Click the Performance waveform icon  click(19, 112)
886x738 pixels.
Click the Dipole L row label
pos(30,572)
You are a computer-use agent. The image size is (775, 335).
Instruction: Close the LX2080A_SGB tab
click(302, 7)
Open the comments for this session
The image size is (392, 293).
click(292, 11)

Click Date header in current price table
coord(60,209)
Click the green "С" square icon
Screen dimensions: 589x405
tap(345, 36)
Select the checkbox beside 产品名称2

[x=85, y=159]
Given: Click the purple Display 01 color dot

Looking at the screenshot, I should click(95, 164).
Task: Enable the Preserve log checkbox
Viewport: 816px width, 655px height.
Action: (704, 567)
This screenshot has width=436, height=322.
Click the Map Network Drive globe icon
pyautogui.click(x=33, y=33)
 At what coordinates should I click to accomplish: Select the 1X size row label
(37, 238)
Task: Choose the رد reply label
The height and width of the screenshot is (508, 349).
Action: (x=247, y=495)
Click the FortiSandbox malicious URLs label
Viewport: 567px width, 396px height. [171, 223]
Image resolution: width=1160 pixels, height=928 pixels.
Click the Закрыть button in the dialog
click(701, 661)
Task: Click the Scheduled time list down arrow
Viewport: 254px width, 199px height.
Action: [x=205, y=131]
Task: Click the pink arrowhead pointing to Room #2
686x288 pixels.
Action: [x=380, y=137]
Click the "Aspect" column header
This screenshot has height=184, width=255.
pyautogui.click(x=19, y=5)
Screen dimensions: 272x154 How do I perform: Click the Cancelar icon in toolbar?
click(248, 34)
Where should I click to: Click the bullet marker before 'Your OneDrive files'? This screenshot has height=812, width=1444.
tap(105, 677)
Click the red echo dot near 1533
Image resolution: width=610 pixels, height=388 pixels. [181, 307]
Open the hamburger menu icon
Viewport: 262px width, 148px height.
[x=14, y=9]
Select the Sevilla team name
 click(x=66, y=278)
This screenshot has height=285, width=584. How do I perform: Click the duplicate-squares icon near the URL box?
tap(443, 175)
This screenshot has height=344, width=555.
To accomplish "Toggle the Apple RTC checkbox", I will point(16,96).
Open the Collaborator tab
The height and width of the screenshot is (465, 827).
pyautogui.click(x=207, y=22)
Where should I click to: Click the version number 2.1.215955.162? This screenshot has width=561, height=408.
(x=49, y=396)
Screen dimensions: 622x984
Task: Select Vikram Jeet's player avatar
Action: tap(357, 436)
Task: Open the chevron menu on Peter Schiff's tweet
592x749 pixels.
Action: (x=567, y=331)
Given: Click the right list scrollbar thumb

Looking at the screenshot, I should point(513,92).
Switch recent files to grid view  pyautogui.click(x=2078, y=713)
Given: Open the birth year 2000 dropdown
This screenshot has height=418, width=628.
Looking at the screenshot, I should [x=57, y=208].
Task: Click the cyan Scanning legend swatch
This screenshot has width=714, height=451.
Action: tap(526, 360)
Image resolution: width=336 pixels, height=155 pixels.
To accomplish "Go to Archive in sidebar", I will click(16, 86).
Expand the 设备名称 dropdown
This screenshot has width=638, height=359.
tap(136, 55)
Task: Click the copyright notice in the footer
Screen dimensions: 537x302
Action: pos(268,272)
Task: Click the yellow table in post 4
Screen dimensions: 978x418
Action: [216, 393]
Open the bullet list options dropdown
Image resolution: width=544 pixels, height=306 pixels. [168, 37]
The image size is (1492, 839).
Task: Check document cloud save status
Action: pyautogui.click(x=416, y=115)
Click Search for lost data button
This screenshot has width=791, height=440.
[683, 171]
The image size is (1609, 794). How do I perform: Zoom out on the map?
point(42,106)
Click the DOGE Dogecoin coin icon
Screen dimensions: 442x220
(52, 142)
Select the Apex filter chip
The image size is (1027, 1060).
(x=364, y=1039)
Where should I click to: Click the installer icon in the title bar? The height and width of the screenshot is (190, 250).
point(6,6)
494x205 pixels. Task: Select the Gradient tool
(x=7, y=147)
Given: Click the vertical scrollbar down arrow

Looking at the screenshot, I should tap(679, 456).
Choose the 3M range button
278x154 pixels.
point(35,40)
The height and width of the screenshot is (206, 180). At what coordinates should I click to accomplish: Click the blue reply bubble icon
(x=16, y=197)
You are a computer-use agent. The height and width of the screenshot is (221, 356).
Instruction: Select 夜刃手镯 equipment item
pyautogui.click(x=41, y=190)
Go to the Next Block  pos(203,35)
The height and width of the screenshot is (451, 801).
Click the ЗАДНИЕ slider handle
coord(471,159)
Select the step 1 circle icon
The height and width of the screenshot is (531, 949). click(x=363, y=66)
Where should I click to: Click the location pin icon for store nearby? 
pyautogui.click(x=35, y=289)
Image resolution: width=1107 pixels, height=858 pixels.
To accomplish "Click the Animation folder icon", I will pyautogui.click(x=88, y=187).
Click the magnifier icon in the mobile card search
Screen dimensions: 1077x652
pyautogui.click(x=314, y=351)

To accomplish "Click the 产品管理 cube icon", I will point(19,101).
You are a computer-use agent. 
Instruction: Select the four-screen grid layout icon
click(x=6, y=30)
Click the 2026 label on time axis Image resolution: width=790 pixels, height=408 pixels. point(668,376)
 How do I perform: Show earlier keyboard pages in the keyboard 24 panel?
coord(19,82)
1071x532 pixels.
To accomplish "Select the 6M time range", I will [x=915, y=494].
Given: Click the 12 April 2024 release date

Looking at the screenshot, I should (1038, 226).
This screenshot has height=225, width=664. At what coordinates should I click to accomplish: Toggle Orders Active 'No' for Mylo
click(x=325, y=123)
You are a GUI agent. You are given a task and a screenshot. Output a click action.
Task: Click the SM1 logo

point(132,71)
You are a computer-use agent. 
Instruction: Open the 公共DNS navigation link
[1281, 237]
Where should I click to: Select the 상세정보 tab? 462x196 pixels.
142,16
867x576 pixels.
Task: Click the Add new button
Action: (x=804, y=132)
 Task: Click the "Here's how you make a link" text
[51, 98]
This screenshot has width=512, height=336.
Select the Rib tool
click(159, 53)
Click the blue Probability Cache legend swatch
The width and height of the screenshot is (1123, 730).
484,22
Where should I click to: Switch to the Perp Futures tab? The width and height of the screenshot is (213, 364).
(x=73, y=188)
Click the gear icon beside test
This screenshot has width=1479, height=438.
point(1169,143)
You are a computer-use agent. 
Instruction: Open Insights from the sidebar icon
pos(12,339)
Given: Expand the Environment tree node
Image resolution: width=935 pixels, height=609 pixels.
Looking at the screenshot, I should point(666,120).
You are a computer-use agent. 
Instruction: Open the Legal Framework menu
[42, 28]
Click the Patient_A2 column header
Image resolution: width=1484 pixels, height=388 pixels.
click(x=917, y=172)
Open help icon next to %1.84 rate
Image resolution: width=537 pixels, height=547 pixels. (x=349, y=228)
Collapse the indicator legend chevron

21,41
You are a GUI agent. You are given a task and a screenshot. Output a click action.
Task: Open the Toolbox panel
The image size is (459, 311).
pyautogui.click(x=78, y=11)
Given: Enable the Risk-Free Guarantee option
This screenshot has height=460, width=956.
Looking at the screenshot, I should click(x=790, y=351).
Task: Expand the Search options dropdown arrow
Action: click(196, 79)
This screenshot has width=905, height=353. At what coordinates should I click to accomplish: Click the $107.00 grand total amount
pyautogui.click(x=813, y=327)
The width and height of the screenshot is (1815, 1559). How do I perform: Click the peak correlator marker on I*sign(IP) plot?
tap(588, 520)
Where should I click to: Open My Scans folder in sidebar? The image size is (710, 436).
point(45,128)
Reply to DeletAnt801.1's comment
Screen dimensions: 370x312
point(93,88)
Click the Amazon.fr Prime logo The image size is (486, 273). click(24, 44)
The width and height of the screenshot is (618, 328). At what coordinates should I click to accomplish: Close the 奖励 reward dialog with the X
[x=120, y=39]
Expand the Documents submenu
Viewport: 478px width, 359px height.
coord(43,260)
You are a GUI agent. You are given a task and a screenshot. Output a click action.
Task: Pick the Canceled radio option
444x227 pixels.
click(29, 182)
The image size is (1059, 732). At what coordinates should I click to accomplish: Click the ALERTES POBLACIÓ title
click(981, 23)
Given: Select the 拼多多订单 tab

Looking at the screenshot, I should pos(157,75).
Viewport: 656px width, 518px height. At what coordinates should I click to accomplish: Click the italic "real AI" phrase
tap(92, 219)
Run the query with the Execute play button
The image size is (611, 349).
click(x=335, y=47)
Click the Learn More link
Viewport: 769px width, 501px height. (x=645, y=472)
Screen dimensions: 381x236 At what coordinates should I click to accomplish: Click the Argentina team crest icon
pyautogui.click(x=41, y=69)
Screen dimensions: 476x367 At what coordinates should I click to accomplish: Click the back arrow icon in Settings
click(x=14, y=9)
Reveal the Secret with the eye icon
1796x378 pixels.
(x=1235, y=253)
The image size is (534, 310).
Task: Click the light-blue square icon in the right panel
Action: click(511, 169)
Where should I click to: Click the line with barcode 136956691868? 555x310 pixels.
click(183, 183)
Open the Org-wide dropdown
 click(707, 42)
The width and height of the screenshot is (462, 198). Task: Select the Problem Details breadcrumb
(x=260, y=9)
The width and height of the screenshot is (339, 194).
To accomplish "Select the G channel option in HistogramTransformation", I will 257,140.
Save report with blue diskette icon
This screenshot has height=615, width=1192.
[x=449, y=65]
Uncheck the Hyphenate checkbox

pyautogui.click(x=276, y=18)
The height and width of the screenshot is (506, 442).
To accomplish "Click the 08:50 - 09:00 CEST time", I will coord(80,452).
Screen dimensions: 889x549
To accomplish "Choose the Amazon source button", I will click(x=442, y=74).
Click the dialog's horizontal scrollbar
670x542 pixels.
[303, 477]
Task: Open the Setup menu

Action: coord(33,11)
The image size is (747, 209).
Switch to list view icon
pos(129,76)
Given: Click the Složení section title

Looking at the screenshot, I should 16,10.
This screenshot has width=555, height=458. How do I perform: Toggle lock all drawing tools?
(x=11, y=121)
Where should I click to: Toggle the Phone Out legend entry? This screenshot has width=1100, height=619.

_WRITTEN INSTRUCTION_
List the lines from the one containing "You are a computer-use agent. The height" through the one containing "point(132,71)", inclusive, as a numbered list with blank lines omitted.

_EXERCISE OUTPUT_
1. You are a computer-use agent. The height and width of the screenshot is (221, 356).
2. Instruction: Select 夜刃手镯 equipment item
3. pyautogui.click(x=41, y=190)
4. Go to the Next Block  pos(203,35)
5. The height and width of the screenshot is (451, 801).
6. Click the ЗАДНИЕ slider handle
7. coord(471,159)
8. Select the step 1 circle icon
9. The height and width of the screenshot is (531, 949). click(x=363, y=66)
10. Where should I click to: Click the location pin icon for store nearby? 
11. pyautogui.click(x=35, y=289)
12. Image resolution: width=1107 pixels, height=858 pixels.
13. To accomplish "Click the Animation folder icon", I will pyautogui.click(x=88, y=187).
14. Click the magnifier icon in the mobile card search
15. Screen dimensions: 1077x652
16. pyautogui.click(x=314, y=351)
17. To accomplish "Click the 产品管理 cube icon", I will point(19,101).
18. You are a computer-use agent. 
19. Instruction: Select the four-screen grid layout icon
20. click(x=6, y=30)
21. Click the 2026 label on time axis Image resolution: width=790 pixels, height=408 pixels. point(668,376)
22.  How do I perform: Show earlier keyboard pages in the keyboard 24 panel?
23. coord(19,82)
24. 1071x532 pixels.
25. To accomplish "Select the 6M time range", I will [x=915, y=494].
26. Given: Click the 12 April 2024 release date
27. Looking at the screenshot, I should (1038, 226).
28. This screenshot has height=225, width=664. At what coordinates should I click to accomplish: Toggle Orders Active 'No' for Mylo
29. click(x=325, y=123)
30. You are a GUI agent. You are given a task and a screenshot. Output a click action.
31. Task: Click the SM1 logo
32. point(132,71)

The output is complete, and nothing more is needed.